August 12, 2005

Credibility, Power, Appeasement

I have a sticker on my coffee mug: "Please don't steal me... or else!" If someone came around to my cubicle and swiped my mug, I would, of course, be obliged to kick 'em in the shins, or maybe worse. If I just let it pass—without any "or else!"—they might do it again. So that's a pretty solid course of action for establishing office harmony, but does it work for countries? If a country backs down from a commitment, does that ruin its credibility?

Daryl Press, in this paper, says no, probably not. There are two theories of credibility out there: 1) "past actions" theory, which holds that credibility depends on one's record of keeping or breaking commitments. (There are broad and narrow versions of this; some narrow versions, for instance, say that the credibility counter is "reset" as soon as a new leader comes to power.) And 2) "current calculus" theory, which argues that leaders judge the credibility of an adversary's threats by looking only at the balance of power and the interests at stake in a given crisis. Past actions don't matter so much. Press argues for #2 is: power is the key determinant for credibility, although this may hold only for serious crises where a country has key national interests at stake. For minor issues where, for example, the U.S. has national preferences at stake—as in Kosovo or Somalia—but not vital national interests, the U.S. may have trouble making credible threats without a consistent prior pattern of living up to similar commitments.

As a case study, Press revisits Hitler's actions in Europe from 1933-39, and his look at the Sudetenland crisis gives the flavor of the thesis. Hitler, of course, had originally planned to invade Czechoslovakia, and was instead offered the Sudetenland by France and Britain. Germany's military generals very much opposed an invasion—so much so that they were willing to contemplate a coup in 1938—because they believed Britain and France would go to war over the matter, and win.
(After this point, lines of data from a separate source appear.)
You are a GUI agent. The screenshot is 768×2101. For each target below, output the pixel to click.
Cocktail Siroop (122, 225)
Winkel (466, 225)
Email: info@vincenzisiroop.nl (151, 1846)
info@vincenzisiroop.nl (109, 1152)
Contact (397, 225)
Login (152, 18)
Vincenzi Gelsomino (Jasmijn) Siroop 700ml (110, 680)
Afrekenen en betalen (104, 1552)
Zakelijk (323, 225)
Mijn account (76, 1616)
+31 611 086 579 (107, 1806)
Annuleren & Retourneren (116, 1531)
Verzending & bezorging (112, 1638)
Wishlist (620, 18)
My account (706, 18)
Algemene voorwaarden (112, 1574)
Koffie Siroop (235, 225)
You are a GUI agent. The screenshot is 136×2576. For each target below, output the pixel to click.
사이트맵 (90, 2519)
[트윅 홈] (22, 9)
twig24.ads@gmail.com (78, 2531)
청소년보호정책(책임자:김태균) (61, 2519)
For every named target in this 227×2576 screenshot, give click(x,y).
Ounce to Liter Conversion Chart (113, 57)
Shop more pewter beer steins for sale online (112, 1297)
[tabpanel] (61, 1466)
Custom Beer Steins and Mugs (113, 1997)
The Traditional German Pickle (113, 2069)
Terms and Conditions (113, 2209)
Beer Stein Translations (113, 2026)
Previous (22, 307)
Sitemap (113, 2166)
It didn't matter at all to them that the Allies had done nothing about rearmament, or remilitarization of the Rhineland, or Anschluss. Memos show they took Allied threats seriously, focusing on balance-of-power considerations, rather than past appeasement. Hitler, for his part, finally came around and accepted the Sudetenland offer, but even while he was arguing strenuously for invasion, he too, cited balance-of-power reasons, and never mentioned Britain and France's "irresolution" or anything of the sort. Past actions contribute only a little to the credibility of one's threats.

Anyway, there's much more there that I can't summarize. I started reading this after seeing Gen. William Odom's argument that a U.S. withdrawal in Iraq wouldn't damage American "credibility." In this case, that's somewhat wrong. A hasty withdrawal would show prospective insurgents that the U.S. can't suffer very many casualties in a guerilla war, and that domestic considerations puts a limit on our ability to occupy a country. It would also confirm some of our military limits. But, as per Press, it probably wouldn't affect our credibility elsewhere, when national interests are on the line—as in, for example, discussions with Iran or North Korea or China. (So this would counter Greg Djerejian's argument about "showing resolve" here, although one might make the case that the situations are different.) One can also note that, had the U.S. backed down from invading Iraq in early 2003, after it became clear that inspectors weren't finding WMDs, our credibility per se might not have suffered much, as many hawks had feared. (Although it might have showed some countries that our threshold for fighting wars of choice is fairly high. So much the worse for wars of choice.)